**Short problem:**
Echo every line of the data below word for word.
---------- Entries provided
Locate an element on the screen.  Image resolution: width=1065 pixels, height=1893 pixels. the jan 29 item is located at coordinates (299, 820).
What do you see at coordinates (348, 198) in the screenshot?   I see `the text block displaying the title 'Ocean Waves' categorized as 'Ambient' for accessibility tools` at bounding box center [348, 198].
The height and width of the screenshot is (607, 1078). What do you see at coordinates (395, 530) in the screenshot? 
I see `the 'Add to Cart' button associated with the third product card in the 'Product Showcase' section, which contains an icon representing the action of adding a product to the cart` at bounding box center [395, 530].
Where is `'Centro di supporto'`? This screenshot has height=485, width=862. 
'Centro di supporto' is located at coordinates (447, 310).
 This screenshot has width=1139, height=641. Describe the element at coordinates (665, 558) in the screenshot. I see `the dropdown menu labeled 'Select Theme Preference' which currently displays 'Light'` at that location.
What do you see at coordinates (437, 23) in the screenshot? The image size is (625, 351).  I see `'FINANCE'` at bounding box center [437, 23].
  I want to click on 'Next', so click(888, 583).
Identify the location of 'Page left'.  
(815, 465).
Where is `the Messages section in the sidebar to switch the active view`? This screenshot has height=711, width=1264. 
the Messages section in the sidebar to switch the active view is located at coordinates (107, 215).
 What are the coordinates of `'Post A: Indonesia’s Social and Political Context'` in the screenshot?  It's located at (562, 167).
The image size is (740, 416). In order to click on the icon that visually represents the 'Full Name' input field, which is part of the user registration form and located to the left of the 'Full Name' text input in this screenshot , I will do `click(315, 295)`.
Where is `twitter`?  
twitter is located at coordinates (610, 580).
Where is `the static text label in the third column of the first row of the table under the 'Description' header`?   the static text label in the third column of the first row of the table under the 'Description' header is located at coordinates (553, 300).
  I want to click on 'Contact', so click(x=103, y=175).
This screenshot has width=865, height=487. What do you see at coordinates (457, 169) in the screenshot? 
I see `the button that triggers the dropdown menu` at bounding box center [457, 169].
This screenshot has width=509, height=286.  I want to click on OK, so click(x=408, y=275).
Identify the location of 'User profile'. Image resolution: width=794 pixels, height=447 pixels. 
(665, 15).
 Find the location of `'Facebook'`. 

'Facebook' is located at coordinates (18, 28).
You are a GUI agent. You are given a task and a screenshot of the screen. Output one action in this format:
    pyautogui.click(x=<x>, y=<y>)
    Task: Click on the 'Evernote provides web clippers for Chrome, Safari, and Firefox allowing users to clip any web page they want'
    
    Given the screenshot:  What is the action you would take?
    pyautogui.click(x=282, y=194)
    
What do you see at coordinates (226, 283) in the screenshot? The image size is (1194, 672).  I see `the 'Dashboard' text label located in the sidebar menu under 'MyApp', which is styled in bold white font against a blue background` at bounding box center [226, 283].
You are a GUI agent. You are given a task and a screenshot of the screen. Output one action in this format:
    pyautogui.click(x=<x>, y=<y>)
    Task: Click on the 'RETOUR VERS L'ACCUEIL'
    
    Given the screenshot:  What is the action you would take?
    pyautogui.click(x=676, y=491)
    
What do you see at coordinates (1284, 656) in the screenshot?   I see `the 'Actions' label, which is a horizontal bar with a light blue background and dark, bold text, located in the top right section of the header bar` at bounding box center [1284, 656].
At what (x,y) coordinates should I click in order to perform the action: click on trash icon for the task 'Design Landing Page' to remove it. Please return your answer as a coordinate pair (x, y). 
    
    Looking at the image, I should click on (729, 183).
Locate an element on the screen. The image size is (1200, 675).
--------------------
**Full solution:**
Locate an element on the screen.  Image resolution: width=1065 pixels, height=1893 pixels. the jan 29 item is located at coordinates (299, 820).
What do you see at coordinates (348, 198) in the screenshot?   I see `the text block displaying the title 'Ocean Waves' categorized as 'Ambient' for accessibility tools` at bounding box center [348, 198].
The height and width of the screenshot is (607, 1078). What do you see at coordinates (395, 530) in the screenshot? 
I see `the 'Add to Cart' button associated with the third product card in the 'Product Showcase' section, which contains an icon representing the action of adding a product to the cart` at bounding box center [395, 530].
Where is `'Centro di supporto'`? This screenshot has height=485, width=862. 
'Centro di supporto' is located at coordinates (447, 310).
 This screenshot has width=1139, height=641. Describe the element at coordinates (665, 558) in the screenshot. I see `the dropdown menu labeled 'Select Theme Preference' which currently displays 'Light'` at that location.
What do you see at coordinates (437, 23) in the screenshot? The image size is (625, 351).  I see `'FINANCE'` at bounding box center [437, 23].
  I want to click on 'Next', so click(888, 583).
Identify the location of 'Page left'.  
(815, 465).
Where is `the Messages section in the sidebar to switch the active view`? This screenshot has height=711, width=1264. 
the Messages section in the sidebar to switch the active view is located at coordinates (107, 215).
 What are the coordinates of `'Post A: Indonesia’s Social and Political Context'` in the screenshot?  It's located at (562, 167).
The image size is (740, 416). In order to click on the icon that visually represents the 'Full Name' input field, which is part of the user registration form and located to the left of the 'Full Name' text input in this screenshot , I will do `click(315, 295)`.
Where is `twitter`?  
twitter is located at coordinates (610, 580).
Where is `the static text label in the third column of the first row of the table under the 'Description' header`?   the static text label in the third column of the first row of the table under the 'Description' header is located at coordinates (553, 300).
  I want to click on 'Contact', so click(x=103, y=175).
This screenshot has width=865, height=487. What do you see at coordinates (457, 169) in the screenshot? 
I see `the button that triggers the dropdown menu` at bounding box center [457, 169].
This screenshot has width=509, height=286.  I want to click on OK, so click(x=408, y=275).
Identify the location of 'User profile'. Image resolution: width=794 pixels, height=447 pixels. 
(665, 15).
 Find the location of `'Facebook'`. 

'Facebook' is located at coordinates (18, 28).
You are a GUI agent. You are given a task and a screenshot of the screen. Output one action in this format:
    pyautogui.click(x=<x>, y=<y>)
    Task: Click on the 'Evernote provides web clippers for Chrome, Safari, and Firefox allowing users to clip any web page they want'
    
    Given the screenshot:  What is the action you would take?
    pyautogui.click(x=282, y=194)
    
What do you see at coordinates (226, 283) in the screenshot? The image size is (1194, 672).  I see `the 'Dashboard' text label located in the sidebar menu under 'MyApp', which is styled in bold white font against a blue background` at bounding box center [226, 283].
You are a GUI agent. You are given a task and a screenshot of the screen. Output one action in this format:
    pyautogui.click(x=<x>, y=<y>)
    Task: Click on the 'RETOUR VERS L'ACCUEIL'
    
    Given the screenshot:  What is the action you would take?
    pyautogui.click(x=676, y=491)
    
What do you see at coordinates (1284, 656) in the screenshot?   I see `the 'Actions' label, which is a horizontal bar with a light blue background and dark, bold text, located in the top right section of the header bar` at bounding box center [1284, 656].
At what (x,y) coordinates should I click in order to perform the action: click on trash icon for the task 'Design Landing Page' to remove it. Please return your answer as a coordinate pair (x, y). 
    
    Looking at the image, I should click on (729, 183).
Locate an element on the screen. The image size is (1200, 675).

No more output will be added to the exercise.